Analytics

Note

Coiled’s analytics functionality is under active development and its features are still experimental. Please submit feedback to our feedback portal or report bugs to our support team.

A key part of running distributed workloads at scale with Dask and Coiled is understanding what is happening in your Coiled account, including

  • How much data is being processed

  • How much your Dask computations/clusters cost

  • Dask adoption and usage within your team

  • Where there are opportunities for greater speed and efficiency

To that end, Coiled collects usage data for your clusters and surfaces it to you on https://cloud.coiled.io.

Account-level analytics

In addition to the cost and metrics shown on your account dashboard for recent clusters, Coiled provides more detailed analytics and historical information for each account. This page is at https://cloud.coiled.io/<your-account-name>/analytics and accessible using the Analytics item in the sidebar. It shows account-level information, and allows you to answer questions about where and how resources are being spent.

Account Statistics

The account statistics panel shows some high-level values for Coiled usage in your account, including total cluster time, memory processed, and tasks executed.

../_images/account-statistics.png

Member Compute Usage

Coiled accounts can have many members. The Member Compute Usage panel shows the activity of the account members over the last several months, including total cluster time, total compute time, and total cluster cost, broken into weekly bins.

By clicking on a particular bin, the Cluster Listing will be filtered to show only clusters for that user and time period. Double-clicking clears the selection.

Cluster Listing

The clusters table shows statistics for clusters that have been run in your account. It includes the user, start/stop time, cost, and compute statistics for the cluster. By clicking on the eyeball icon, you will be taken to the analytics page for that cluster, allowing you to investigate the performance of specific computations.

By default, the listing shows the most recent 100 clusters from the account, but it will show clusters from a specific time window and creator if you make a selection in the Member Compute Usage panel.

Performance Reports

Dask performance reports can be uploaded to cloud.coiled.io and viewed there. Any reports that have been uploaded with to a Coiled account will be listed here, and you can click through to view them.

For more information, see Performance Reports.

Cluster-level analytics

In addition to account-level statistics, Coiled collects usage data for individual clusters. This allows you to view the activity on a given cluster in your account, including timing data, cost, and profiling information.

An individual cluster analytics page can be accessed by clicking through from the Cluster Listing.

Cluster Statistics

The cluster statistics panel shows some high-level metrics for the given cluster including total time, memory processed, and tasks executed, and tasks errored.

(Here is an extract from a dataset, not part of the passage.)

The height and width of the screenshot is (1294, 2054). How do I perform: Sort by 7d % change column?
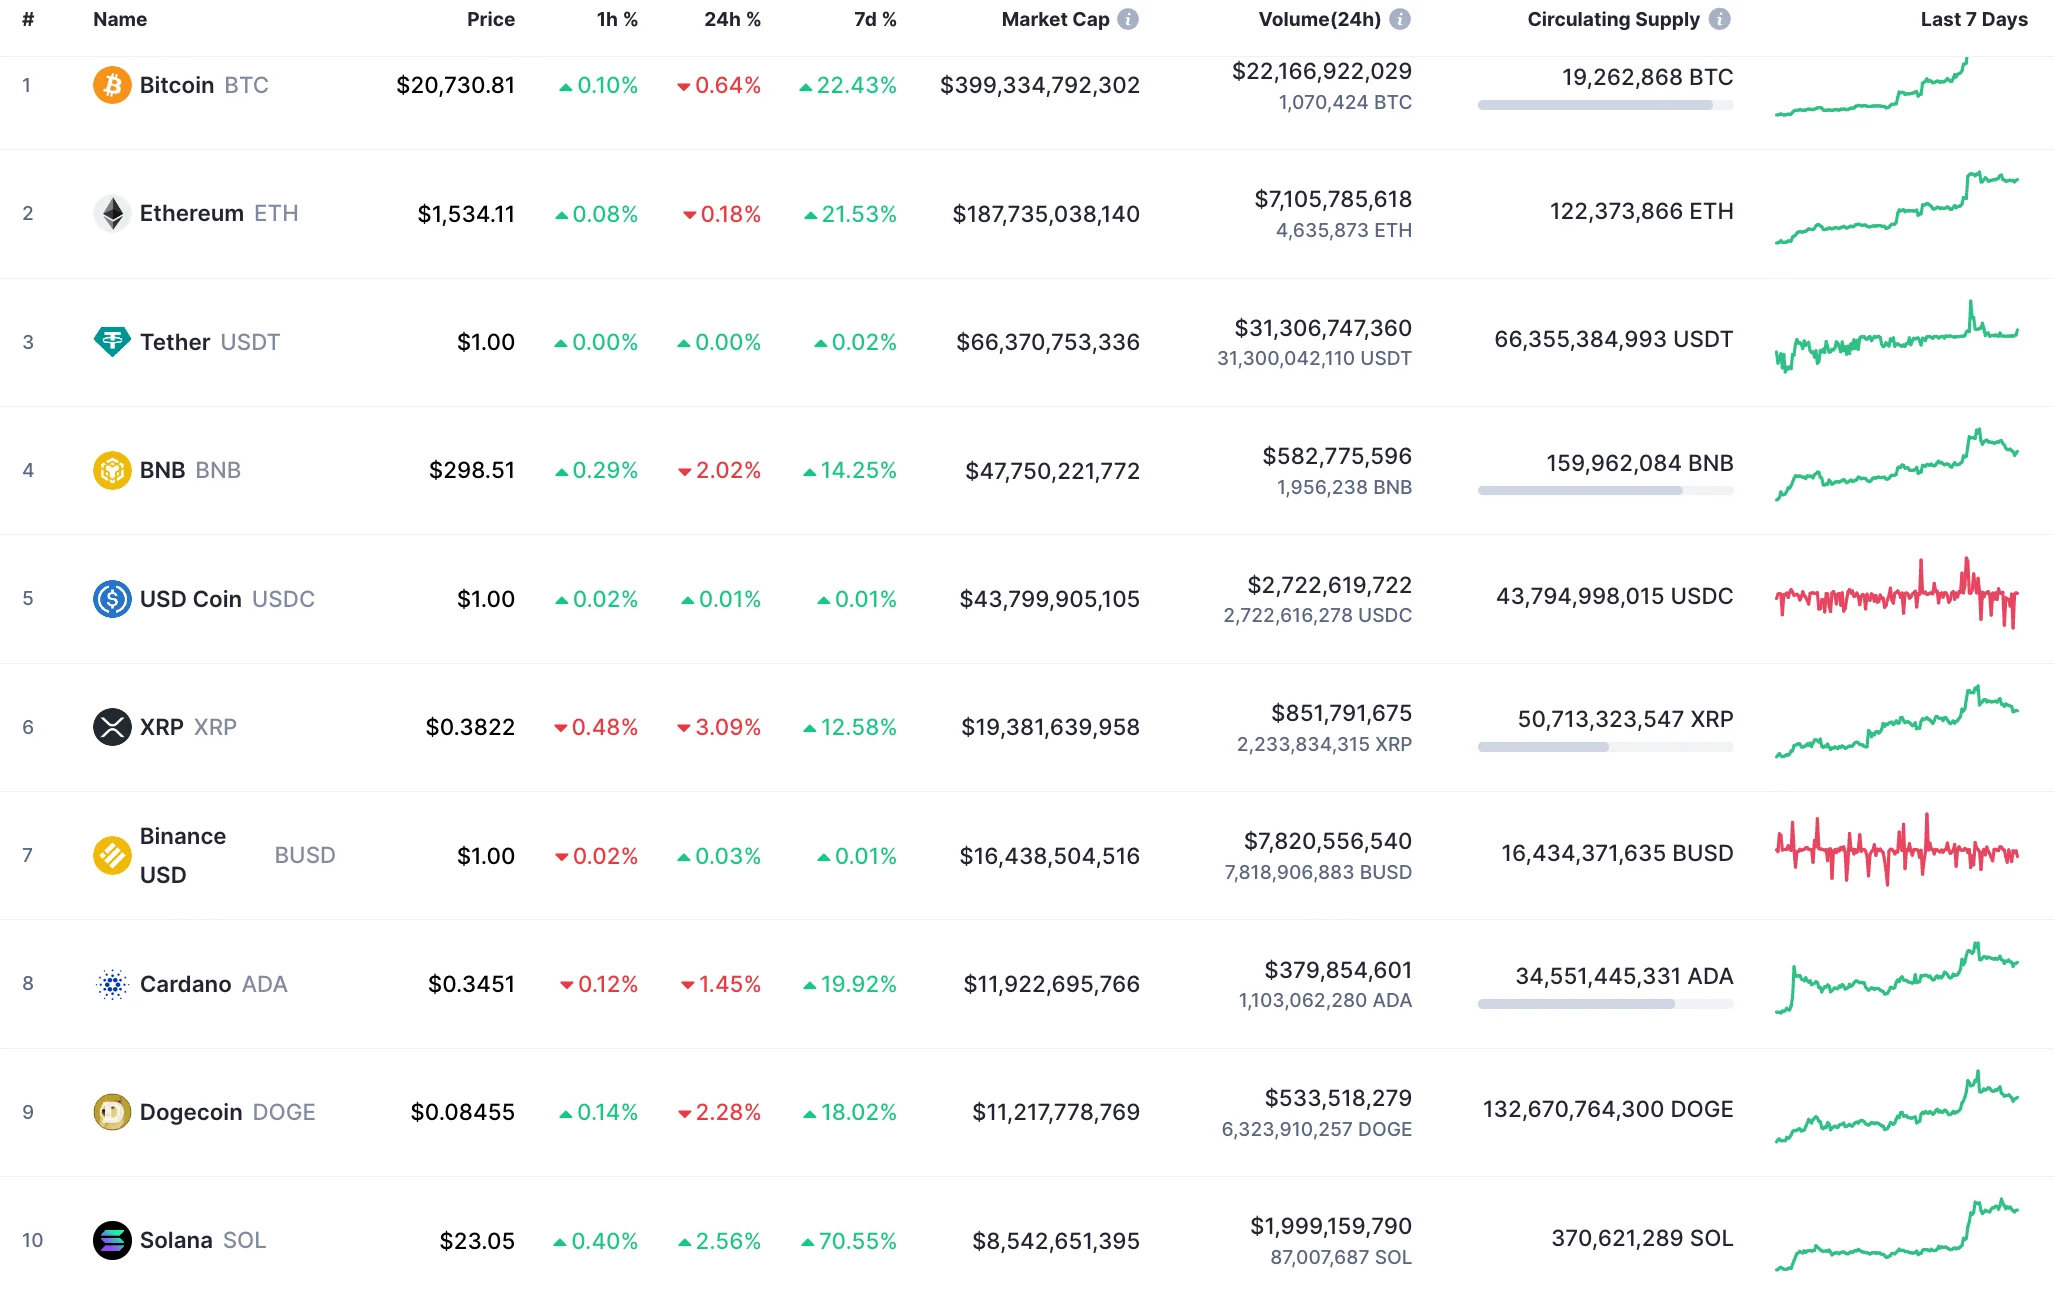[x=874, y=18]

../_images/cluster-statistics.png

Task Prefixes

Tasks that are executed on Dask clusters are given names, and the prefix of these names are typically descriptive of what kind of operation that the task is performing (e.g., read_csv or groupby).

The task prefix panel shows a histogram of the most common task prefixes for your cluster, allowing you to view at-a-glance the kinds of operations that a given cluster is performing.

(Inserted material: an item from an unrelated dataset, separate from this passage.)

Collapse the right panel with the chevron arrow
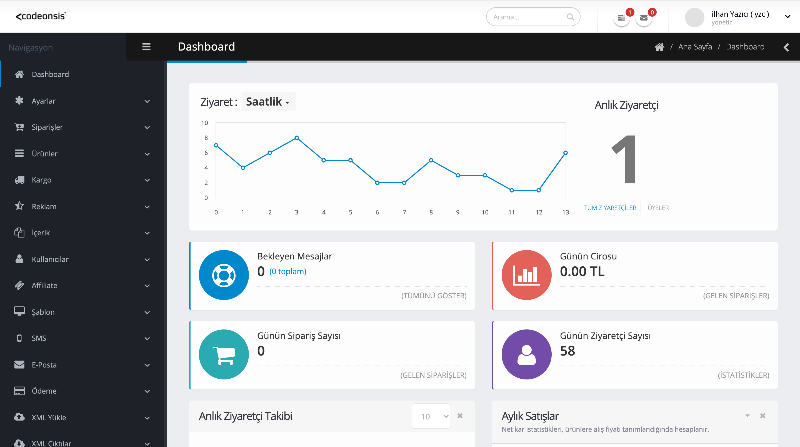800x447 pixels. [786, 47]
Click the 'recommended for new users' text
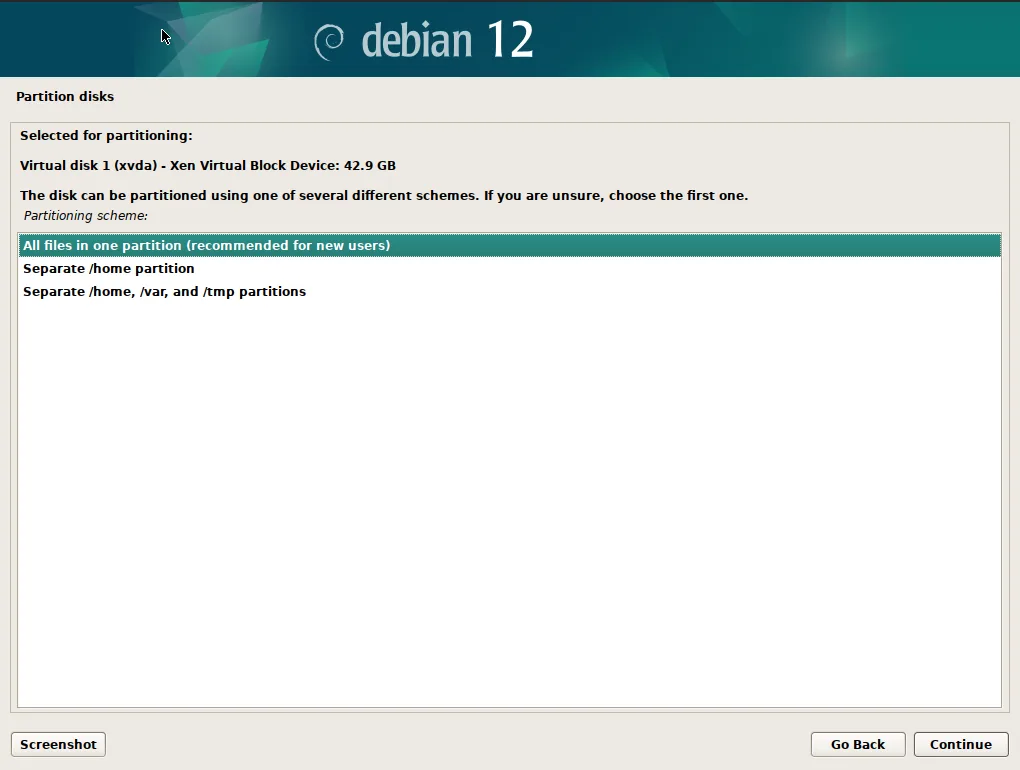This screenshot has height=770, width=1020. point(288,245)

../_images/task-prefixes.png

Computations

A single perisist, compute or submit call to a Dask cluster is considered a “computation”, and each computation is comprised of a number of “task groups”, which are related sets of tasks that are executed (e.g., read_parquet-abc or shuffle-123).

Coiled shows you information about specific computations in the Computations listing, including the total number of tasks, timing information, whether any tasks errored, You can click to expand a given computation to show more information:

Code snippet

The code snippet that launched the computation.

Task group graph

A graph showing the task groups that were executed in the computation and their dependencies.

The arrows point from dependency to dependent, and the nodes show information about a specific task group. The size of each node scales with the amount of memory consumed by a task group. The background colors show whether the task group duration was dominated by compute, transfer, disk I/O, or deserialization (using the same color scheme as the Dask Task Stream). If tasks within the task group fail, the node is drawn with a red border.